The answer: skateboards and straps.  Kirkland actually laid across straps suspended from the ceiling, a little more than a foot above the painting.  He put a skateboard under the painting so he could move it back and forth.  Kirkland said that this was the closest he will ever come to being an astronaut.  Not only did he describe himself as a “drinking Buddhist” but also as a synesthetic.  This means that he actually interpreted sound as color, and would derive his color schemes from famous composers such as Mahler and Prokofiev.  Wish you got to hang out with him?  Me too.


The display downstairs was just as visually stimulating as the upstairs.  It included everything from architect Eero Saarinen’s furniture to a vintage JVC Videosphere Sputnik Space Helmet TV (just as cool and weird as it sounds).  My favorite part was the “Souper Dress,” an Andy Warhol inspired paper dress made out of Campbell Soup prints.  Worth only $1.25 back in the ‘60s, this dress was intended to be worn only once or twice before being tossed out.  (Personally, I think that all clothes should be made this way to save from the hassle and time spent on washing and drying.)

The Souper Dress, a disposable dress made of paper, inspired by Andy Warhol in the 1960s.


I was even able to catch some sun since the collection continued outside with even more sculptures.  In front of Kirkland’s mural titled “Mysteries in My Nebulous Garden” were three metal sculptures of a flute player, saxophonist and string instrumentalist by Bob Ragland.

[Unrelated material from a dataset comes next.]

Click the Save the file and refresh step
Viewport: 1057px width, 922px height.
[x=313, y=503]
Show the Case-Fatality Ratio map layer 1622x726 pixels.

I lost track of time as I felt like Ariel from “The Little Mermaid” swimming around her treasure cove full of gadgets and gizmos.  Whether you are an art junkie, 20th century collector, pop art admirer or just want to see some cool stuff, I highly recommend going to the Kirkland Museum.  Children under 13 are not admitted due to the fragile nature of the collection so remember to leave the young ones home.


On Saturday, Nov. 3rd, 2012, Kirkland Museum will be participating in Night at the Museums for Denver Arts Week, and admission will be free for the public from 5 to 10 p.m.  This just so happens to be the same day as Vance Kirkland’s birthday, so come help celebrate his life and artwork!